Belief in progress as a by-catch of neoliberalism

Sander SchimmelpenninckMay 8, 202221:02

When Marty McFly in Back to the future II (1989) from his DMC DeLorean enters the year 2015, he sees flying cars that enter the normal street via ingenious runways. It is not the only science fiction film from the eighties and nineties of the twentieth century that resounds with a rock-solid belief in progress; flying cars, maglev trains and hyperloop-like connections, we should all have it by now.

The reality is different: we are still en masse in petrol cars and are clamoring to go to the sun and sea in a kerosene-fired plane. Moreover, it does not take us a minute less than it did fifty years ago. Rather longer, due to the hordes queuing in front of you thanks to the increased prosperity and democratization of luxury goods. The train to Enschede takes longer than in 1950 and a dirty plane is still the most attractive alternative for those who want to go to cities such as Berlin, Bremen or Hamburg. In short, the technological progress that mankind has made in recent decades is rather disappointing.
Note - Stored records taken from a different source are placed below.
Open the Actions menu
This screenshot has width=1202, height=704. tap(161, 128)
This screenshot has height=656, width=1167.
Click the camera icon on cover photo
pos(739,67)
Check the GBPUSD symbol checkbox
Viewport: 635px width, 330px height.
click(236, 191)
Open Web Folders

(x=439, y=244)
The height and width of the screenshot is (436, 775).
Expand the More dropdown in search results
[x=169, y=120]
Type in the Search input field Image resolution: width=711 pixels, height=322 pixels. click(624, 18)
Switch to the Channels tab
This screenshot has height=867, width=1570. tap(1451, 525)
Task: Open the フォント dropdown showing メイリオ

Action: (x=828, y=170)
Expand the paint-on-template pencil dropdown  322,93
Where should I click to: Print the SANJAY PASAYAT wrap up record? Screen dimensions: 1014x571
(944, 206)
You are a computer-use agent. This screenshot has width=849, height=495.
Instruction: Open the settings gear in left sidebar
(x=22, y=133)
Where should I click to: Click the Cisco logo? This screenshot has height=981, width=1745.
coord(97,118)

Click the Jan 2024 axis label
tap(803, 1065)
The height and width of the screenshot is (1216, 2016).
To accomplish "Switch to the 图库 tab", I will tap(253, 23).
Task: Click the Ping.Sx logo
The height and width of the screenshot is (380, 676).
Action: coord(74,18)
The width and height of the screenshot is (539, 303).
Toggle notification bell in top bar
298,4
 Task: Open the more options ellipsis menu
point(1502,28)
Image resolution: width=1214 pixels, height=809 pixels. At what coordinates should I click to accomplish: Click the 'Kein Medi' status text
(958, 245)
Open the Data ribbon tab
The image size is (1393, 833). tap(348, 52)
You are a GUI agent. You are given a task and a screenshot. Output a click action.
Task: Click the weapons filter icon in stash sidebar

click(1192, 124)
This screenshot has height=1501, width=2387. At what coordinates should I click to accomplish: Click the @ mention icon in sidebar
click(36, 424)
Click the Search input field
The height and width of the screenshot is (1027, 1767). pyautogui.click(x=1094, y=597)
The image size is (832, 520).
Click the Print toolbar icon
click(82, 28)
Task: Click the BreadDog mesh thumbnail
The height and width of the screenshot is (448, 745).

Yet the insidious and paralyzing belief in progress is far from gone. As a by-product of neoliberalism, that belief boils down to the fact that we don’t really need to do anything, or even can do anything. After all, we are on the cusp of some major transition, and new inventions will render today’s efforts futile. In addition, we constantly tell ourselves that this is not the right time for major investments. The financial crisis was the biggest crisis since World War II, then that was the corona crisis and now the inflation and Ukraine crisis is that – not now!

Nonsense of course, we’re just a bunch of lazy teenagers looking for an excuse not to clean up our own room. Ignorance and naivety about what real progress is also play a role, as administrators who constantly confuse digitization with progress prove. They gloat at the opening of iPad schools, but the geeks who designed those iPads let their own children play with hoops and wooden toys only because they know the destructive power of their product.

The same administrators talk endearingly about ‘all those smart boys and girls’ who will ensure that the world will look completely different in twenty years from now. But where that confidence comes from remains a mystery. Dutch education is in a declining trend, we are performing relatively little on a technological level anyway and I don’t see many indications for a renaissance of technological progress in the tick-tackling narcissism around me.

It is therefore not the law of the inhibiting progress that should be feared, but the law of the inhibiting belief in progress. After all, this ensures that governments and companies continue to postpone major changes and investments, with the idea that De Techniek will save everyone sooner or later. Faith of progress should never absolve anyone from the duty to act now. Now that the era of cheap money seems to be coming to an end, the lack of decisiveness in recent years is all the more painful.

The idea of ​​technological progress is closely related to the idea of ​​economic growth. Both are untenable, however, because of physical and ecological limits, as good old Marx already knew. We are still sacks of flesh and blood moving through the physical world, and unless the journey is to another continent, it should just have to be a fast train.